Venerdì, mi sono seduto in un McDonald's a Broadway, per scrivere un Revisione della tecnologia inviare. Ho posizionato le mie dita di pollo, il mio laptop e il mio iPhone 4 nero su un tavolo nero rotondo e mi sono messo al lavoro. Dopo un po', ho raccolto tutte le mie cose, o almeno così credevo, sono andata in bagno e sono tornata. Dopo pochi minuti, mi sono reso conto che il mio iPhone era sparito. L'ho chiamato Skype; chi l'ha presa l'aveva già spenta.





Sono un utente iPhone da poco più di quattro anni. Come molte persone, ho scoperto che non ha fatto altro che trasformare la mia vita, quando ho iniziato a usarlo per la prima volta nell'autunno del 2008. Come giornalista, ha risolto molti problemi che avevo avuto in un colpo solo. Durante i viaggi di reportage, la cosa è stata una sorta di coltellino svizzero digitale, che mi ha indirizzato alla mia prossima intervista, quindi ha registrato quell'intervista, quindi mi ha permesso di documentare l'ambientazione dell'intervista in una fotografia.

Ma non tutti i cambiamenti sono stati positivi. Io, come molte persone, ho un rapporto di amore-odio con Internet. Non mi piace usare il linguaggio della dipendenza casualmente, ma il denominatore comune era questo: stavo assumendo comportamenti che, a un livello più profondo, non volevo mettere in atto. Controllavo la posta troppo spesso e navigavo siti web quando quello che volevo fare era leggere libri. Il mio iPhone mi fece un cenno, dalla tasca, un formicolio quasi fisico. Per quanto io abbia amato il mio iPhone, non l'ho mai odiato più di quando sono finalmente entrato nell'altalena di un buon romanzo, solo per sentire un'insaziabile voglia di controllare il mio telefono. Non era vero per me cinque anni fa.

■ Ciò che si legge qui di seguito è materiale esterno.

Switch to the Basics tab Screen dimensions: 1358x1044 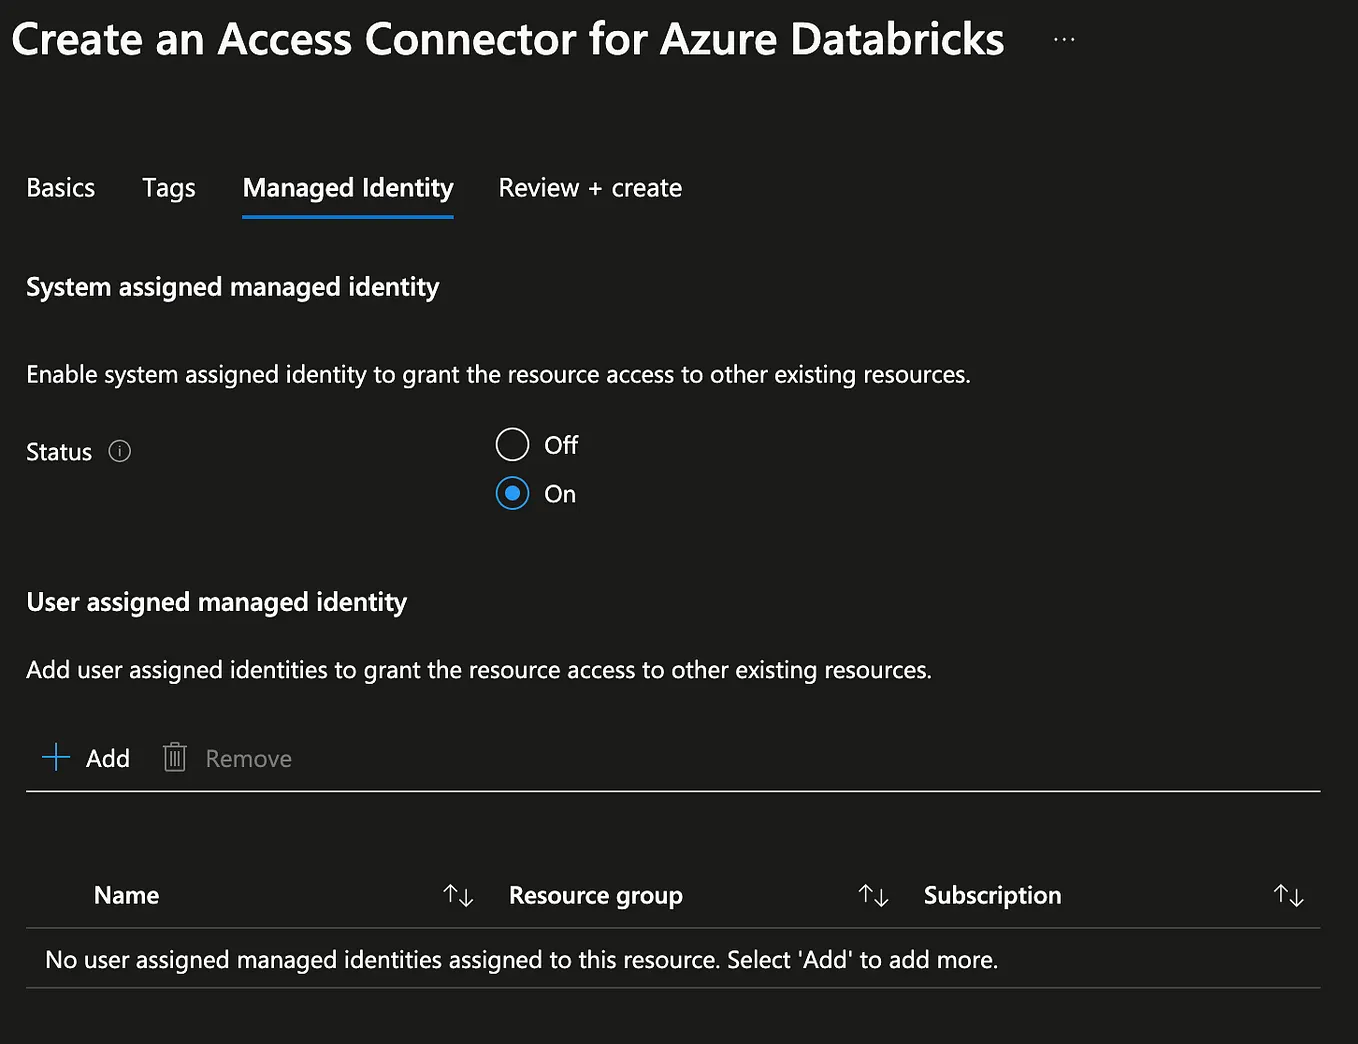(61, 188)
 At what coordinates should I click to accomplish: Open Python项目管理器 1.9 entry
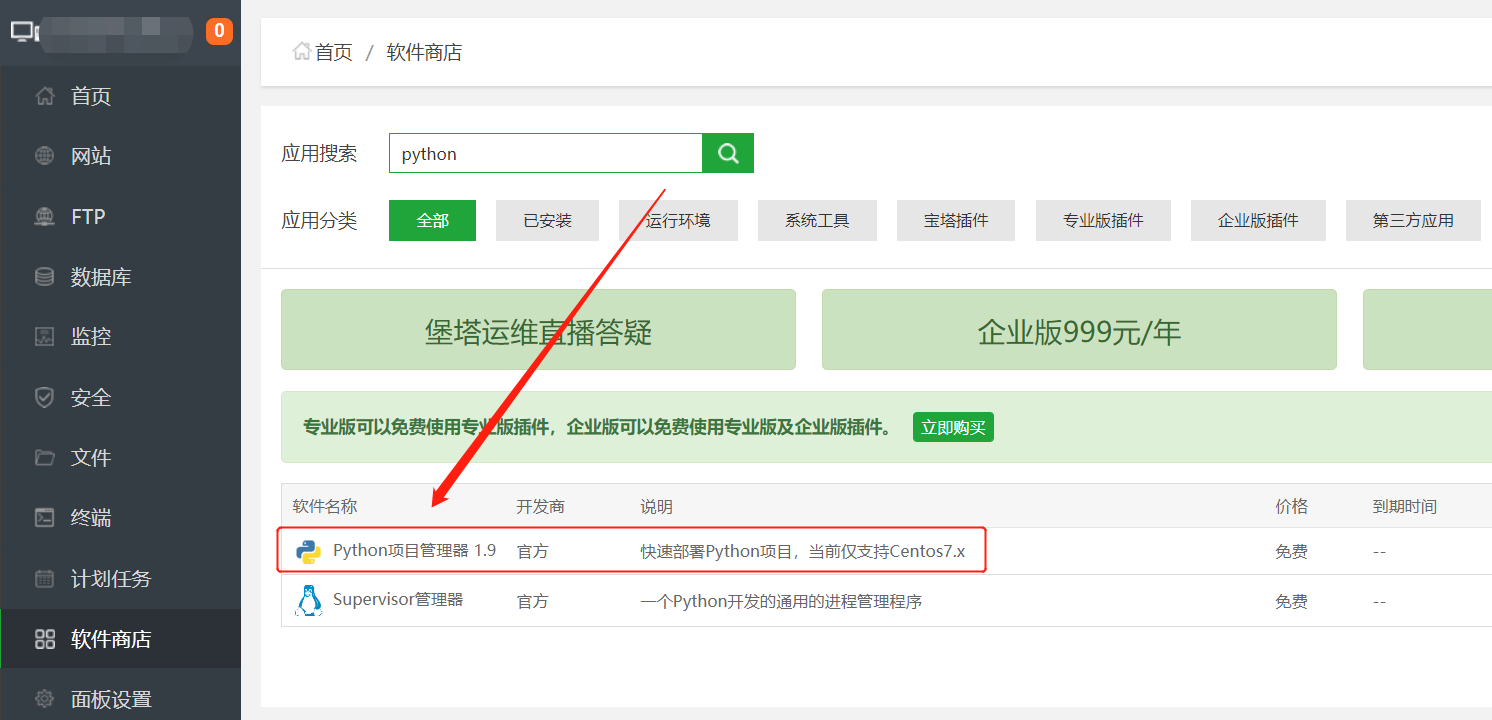[414, 550]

Come molte persone, io no volere per essere costantemente connesso. Alcuni mesi fa, ho iniziato a chiedermi se il mio iPad avesse comunque iniziato ad assumere la maggior parte delle funzioni del mio iPhone e se, di conseguenza, sarei stato in grado di tornare a qualcosa come il mio vecchio Motorola: una funzione, flip o telefono stupido, a seconda della nomenclatura preferita (vedi È ora che torni al mio telefono a conchiglia? ). Più in generale, mi chiedevo se potevo iniziare a condurre una vita in cui avevo un maggiore controllo su quando ero connesso e quando non lo ero.



Sono andato in bicicletta al negozio AT&T nel centro di Brooklyn, ho messo a dura prova la pazienza di un impiegato molto disponibile con il mio dithering e sono uscito con un nuovo telefono.

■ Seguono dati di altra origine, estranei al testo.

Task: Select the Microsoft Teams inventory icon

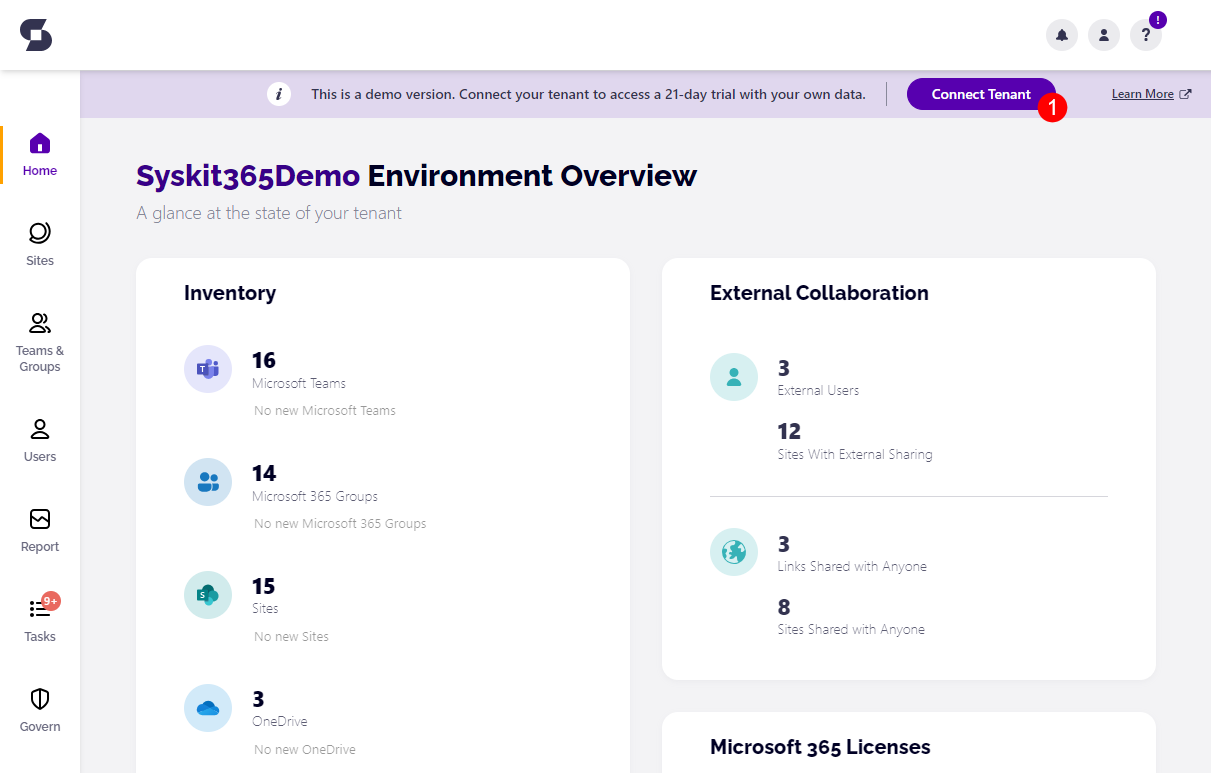Action: (207, 369)
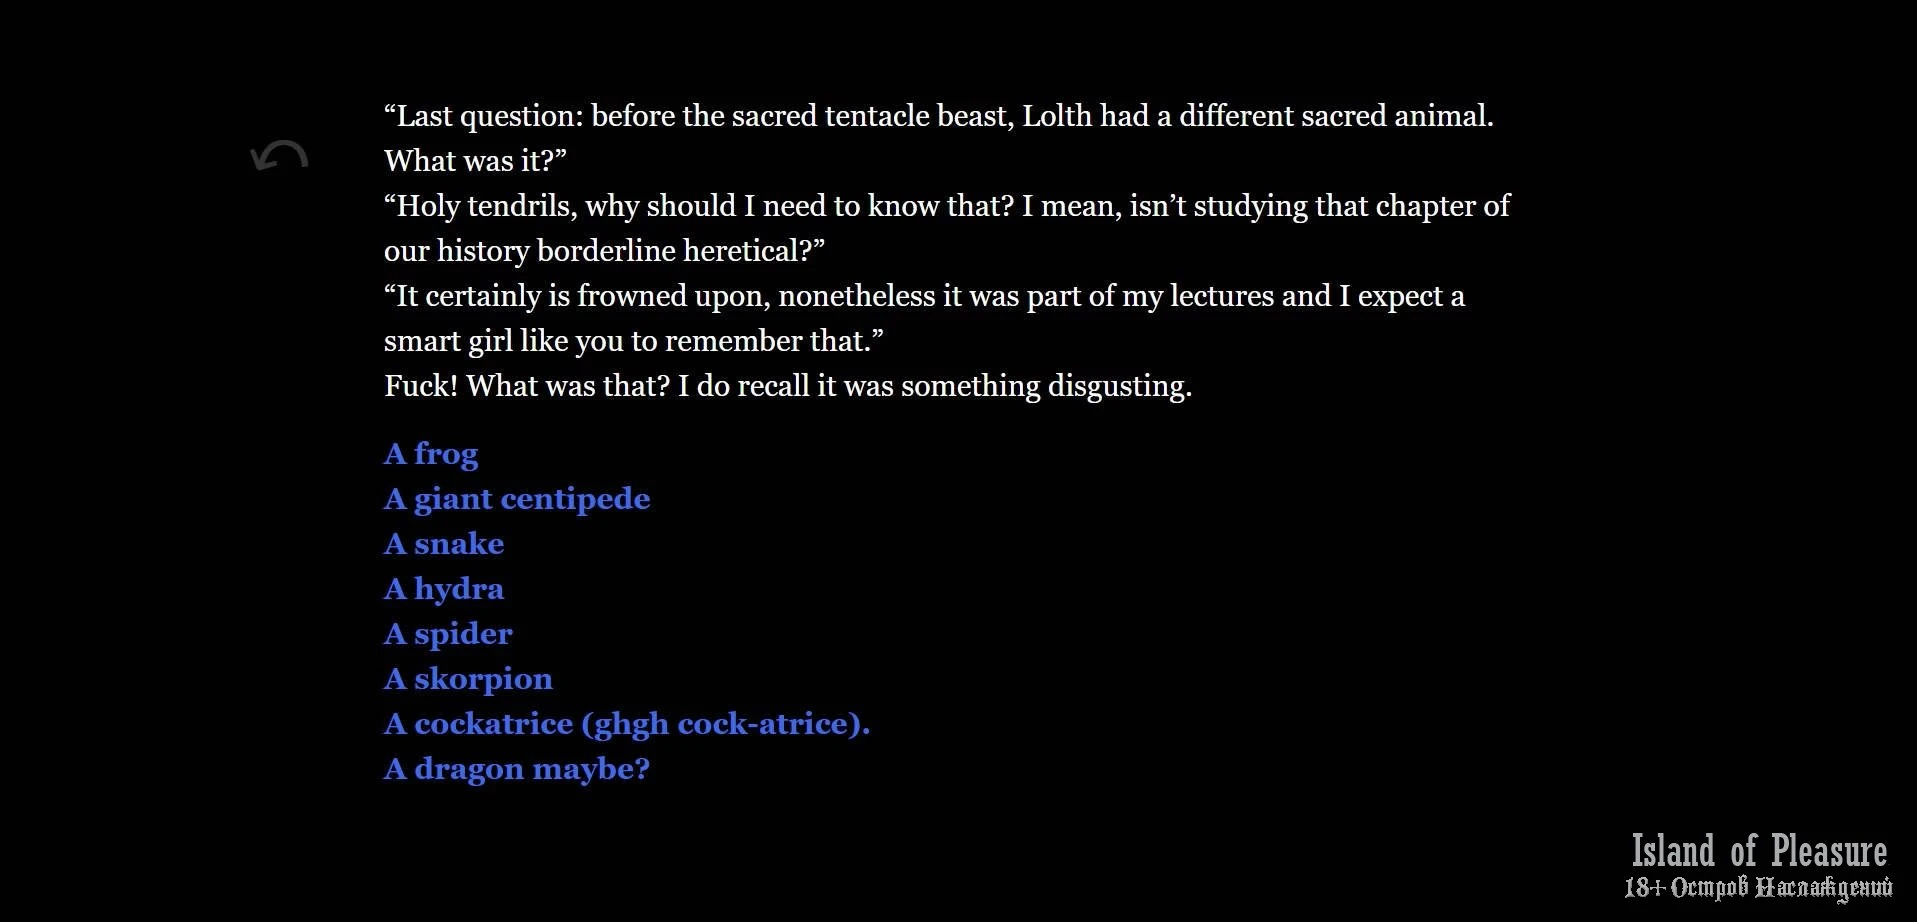
Task: Click the 'our history borderline heretical?' line
Action: (x=604, y=251)
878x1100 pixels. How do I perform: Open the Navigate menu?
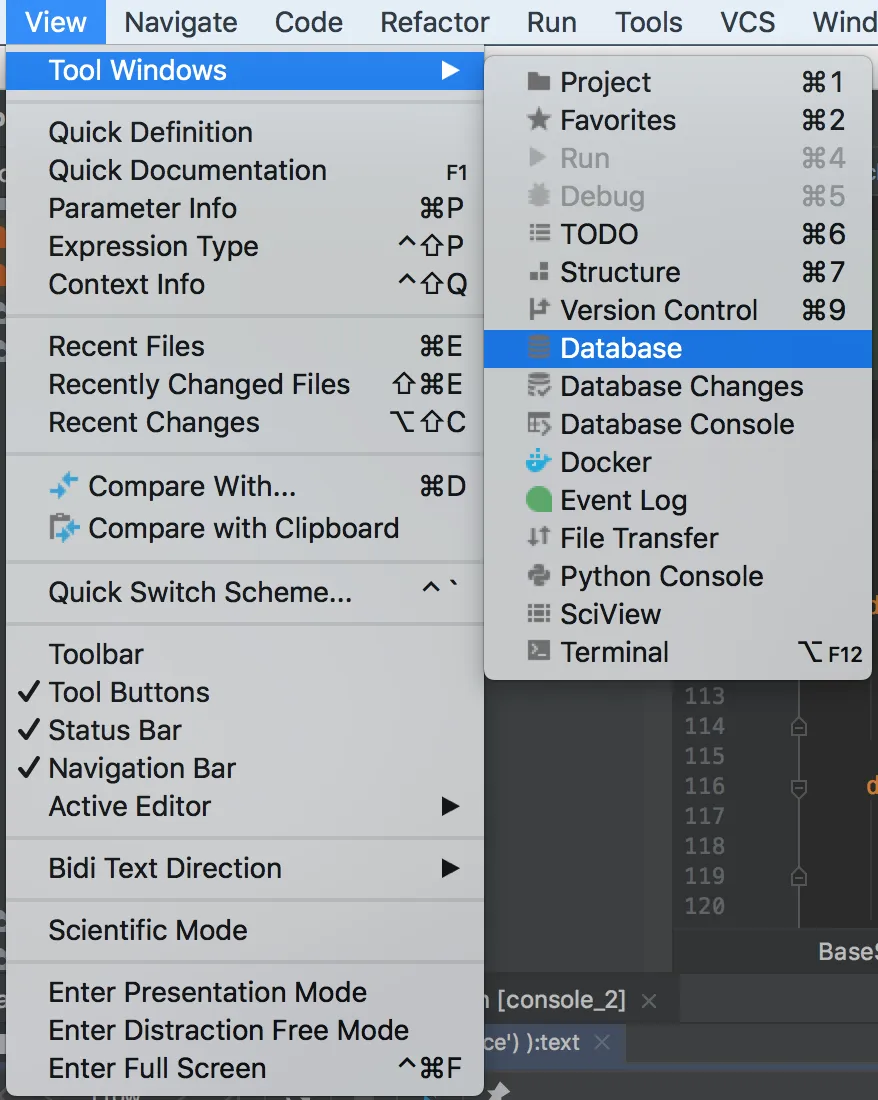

È un Alcatel 510A . Trattandosi di un blog sull'hardware, dopotutto, vorrai le specifiche in tutto il tradizionale linguaggio relativo alle specifiche: il mio telefono contiene 64 MB di memoria interna (50 MB a mia disposizione) e 128 MB di RAM. Sfoggia un processore MTK6276 da 611 MHz. Il mio display LCD ha una risoluzione di 128x160 pixel, in uno splendido colore a 18 bit. La mia batteria è Lilon da 850 mAh e il tutto pesa poco meno di 3 once.

In altre parole, ho comprato il telefono più stupido che potessi comprare.

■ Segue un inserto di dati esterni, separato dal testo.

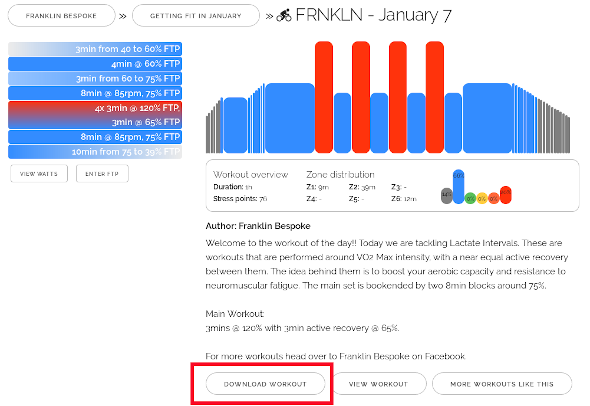Click the red Z6 zone distribution bar

(505, 195)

Mi ha restituito $ 20. È meno della commissione di rifornimento di $ 35, se volessi cambiarlo.

Almeno per il prossimo mese, ho intenzione di sperimentare un'esistenza senza smartphone, e scriverò su un blog lungo la strada. Spero di capire se è possibile recuperare un piccolo angolo della mia vita che è meno costantemente connesso. Voglio sapere se è mai razionale caricarsi deliberatamente di una tecnologia obsoleta. E voglio che mi venga dato un vivido promemoria dei vari modi in cui sono diventato dipendente dagli smartphone e dal mobile computing in generale.

Sono uscito dal negozio AT&T in Fulton Street con un sorriso stampato in faccia. Mi sentivo, in un certo senso, liberato. Non avevo modo di controllare la mia posta elettronica o i titoli. Ho dovuto interagire con il mondo intorno a me. La musica veniva riprodotta da un negozio adiacente. L'odore di hotdog si diffondeva da un venditore vicino. Schiere di persone sono emerse da un vicino negozio di scarpe con le borse della spesa. Faceva piacevolmente caldo per dicembre e una leggera brezza soffiava per la strada.



Preso dall'impulso di documentare il momento in cui sono entrato in questa nuova modalità di vita low-tech, ho preso il mio telefono. È stato allora che ho realizzato che l'Alcatel 510A non ha una fotocamera.